Figure 6: Across models and activations, grokking consistently coincides with convergence to a fixed weight norm threshold rather than any particular architecture-dependent solution.
Structured Solutions in Embedding Space
Post-grokking, both MLPs and Transformers encode modular arithmetic via highly sparse Fourier representations in their input embeddings, confirming a mechanistic connection to prior mechanistic interpretability results. Transformers achieve higher frequency concentration (98.5% in top-5 frequencies) than MLPs (~75%), but both model classes ultimately discover comparable algorithmic representations, and activation choice has negligible effect on solution sparsity (Figure 7).
Figure 7: All models ultimately encode modular structure through a compact Fourier basis; degree of spectral concentration is highest for Transformers.
Task Generalization: Modular Multiplication
Replication of architecture and activation findings on modular multiplication demonstrates that the core observations persist across related algorithmic tasks (Figure 8).
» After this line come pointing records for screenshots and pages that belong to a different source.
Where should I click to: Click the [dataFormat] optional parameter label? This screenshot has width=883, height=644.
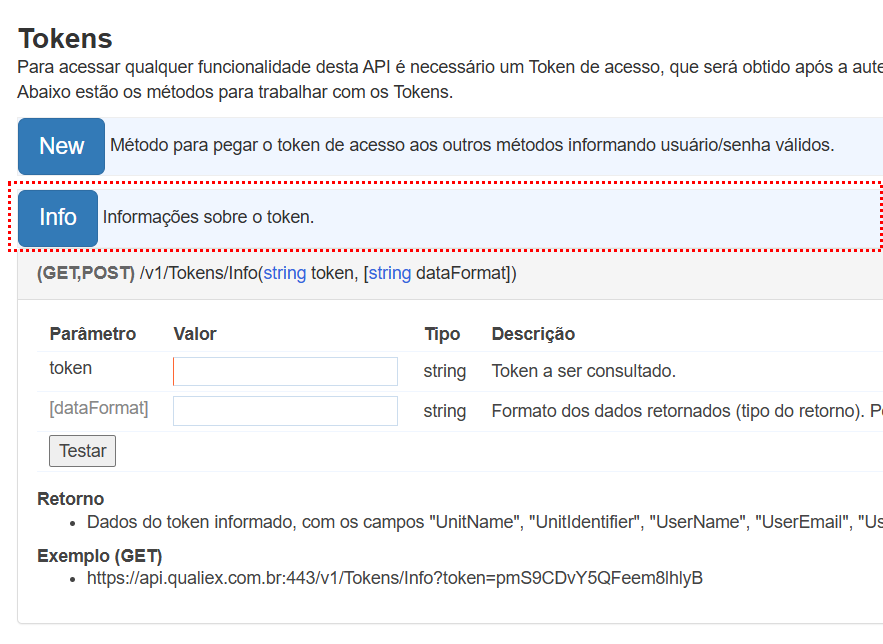click(98, 408)
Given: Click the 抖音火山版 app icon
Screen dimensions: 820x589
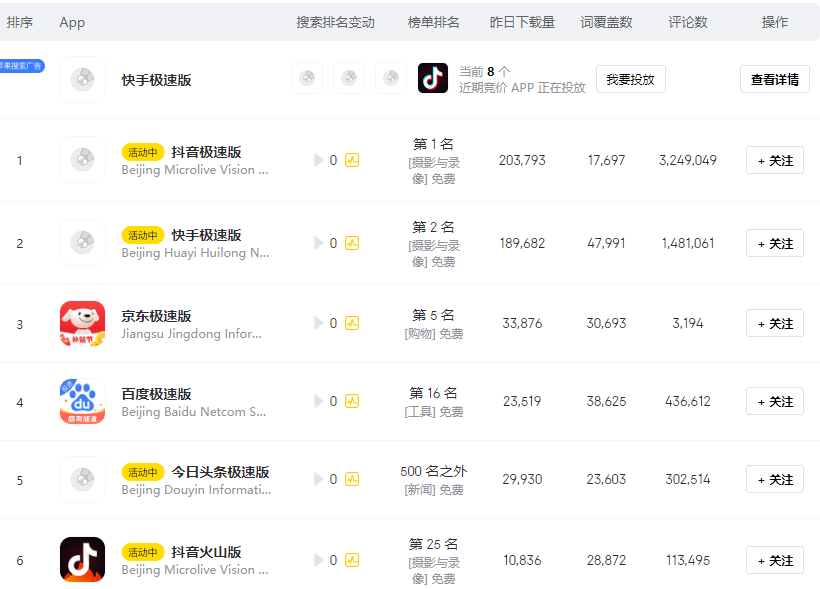Looking at the screenshot, I should coord(82,557).
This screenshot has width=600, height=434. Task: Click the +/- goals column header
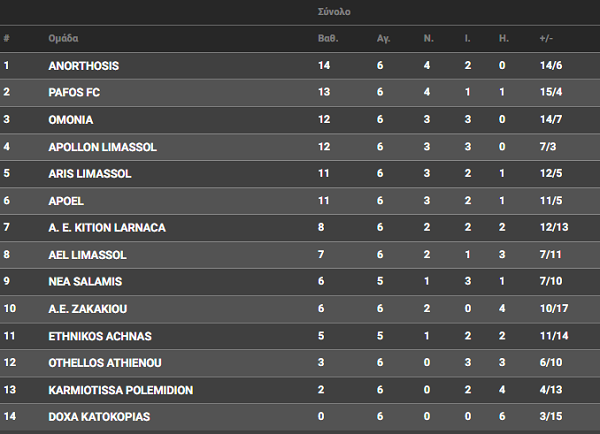point(546,38)
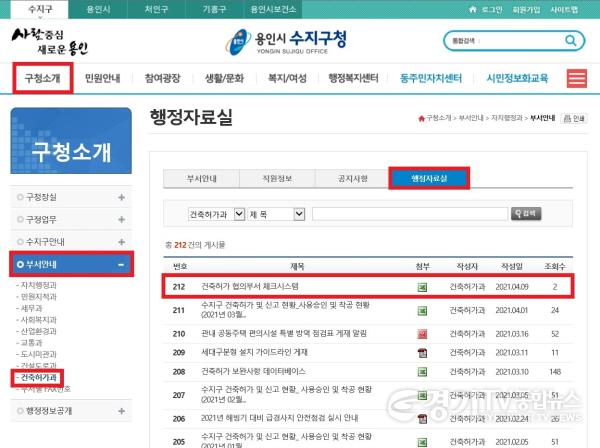Download PDF attachment of post 209

pos(422,353)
Both MLP advantage and GELU acceleration are replicated, with both models grokking faster on multiplication than addition.
Figure 8: Architecture and activation effects generalize to modular multiplication; both model types grok faster relative to addition.
Implications and Theoretical Impact
These results provide strong evidence that the phenomenology of grokking is not fundamentally architecture-dependent but rather emerges from the interaction of optimizer dynamics and regularization. Architectural variations (depth, residual connections, attention) matter primarily in their effect on stability and the accessible weight norm trajectory. The existence of a consistent critical weight norm threshold for generalization highlights the primacy of norm-based implicit bias in learning dynamics, consistent with theoretical accounts linking generalization to loss landscape structure and gradient flow.
For practice, this suggests that to induce or accelerate grokking (and by extension, algorithmic generalization in neural networks), tuning weight decay and ensuring architectural stability should take precedence over architectural innovation. For theory, the results point to the necessity of frameworks that explicitly account for the optimizer–regularization–architecture triad, rather than focusing on architecture in isolation.
Future Directions
Several promising directions emerge:
- Extending these systematic studies to more complex and realistic datasets (beyond modular arithmetic) to probe the universality of the observed regularization-optimality regime.
- Deeper mechanistic interpretability of the weight norm threshold and its link to loss landscape topology or margin-based generalization.
- Detailed analysis of the slingshot dynamics and the higher seed variance observed in Transformers, elucidating the interplay between self-attention and implicit regularization mechanisms.
- Further probing the non-monotonicity in depth dependence and the systematics of optimization-induced barriers to generalization in larger/deeper models.
Conclusion
This systematic empirical study demonstrates that the onset and timing of grokking in neural networks are dominated by regularization and optimization stability, not architectural idiosyncrasies. Critical insights include the existence of a universal weight norm threshold for generalization, a sharply regularization-dependent regime for successful grokking, and the conditional nature of activation function advantages. These findings recalibrate the interpretation of prior architecture-centric conclusions, reinforce the mechanistic link between weight norms and generalization, and offer practical guidance for inducing and investigating grokking in algorithmic and potentially broader learning settings.